Deploy a sample model

Command to deploy simulator model as free-model:

kustomize build 'https://github.com/opendatahub-io/models-as-a-service//docs/samples/maas-system/free/llm?ref=main' | \
  sed 's/facebook-opt-125m-simulated/free-model/g' | kubectl apply -f -

Overview: What You'll Accomplish

Before running the configuration steps, here is the flow you will set up:

  1. Register models — Create a MaaSModelRef for each model so MaaS knows about it and can expose it through the API. The controller reconciles each ref and populates the endpoint.

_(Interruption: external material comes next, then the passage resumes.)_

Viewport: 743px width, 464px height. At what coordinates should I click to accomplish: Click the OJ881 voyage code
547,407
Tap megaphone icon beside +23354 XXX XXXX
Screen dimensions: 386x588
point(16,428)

  2. Grant access — Create MaaSAuthPolicy resources that define which groups or users can use which models. A user must match a policy to see and call a model.

  3. Define subscriptions — Create MaaSSubscription resources that define quota (token rate limits) for groups or users. A user must have both access (policy) and quota (subscription) to use a model.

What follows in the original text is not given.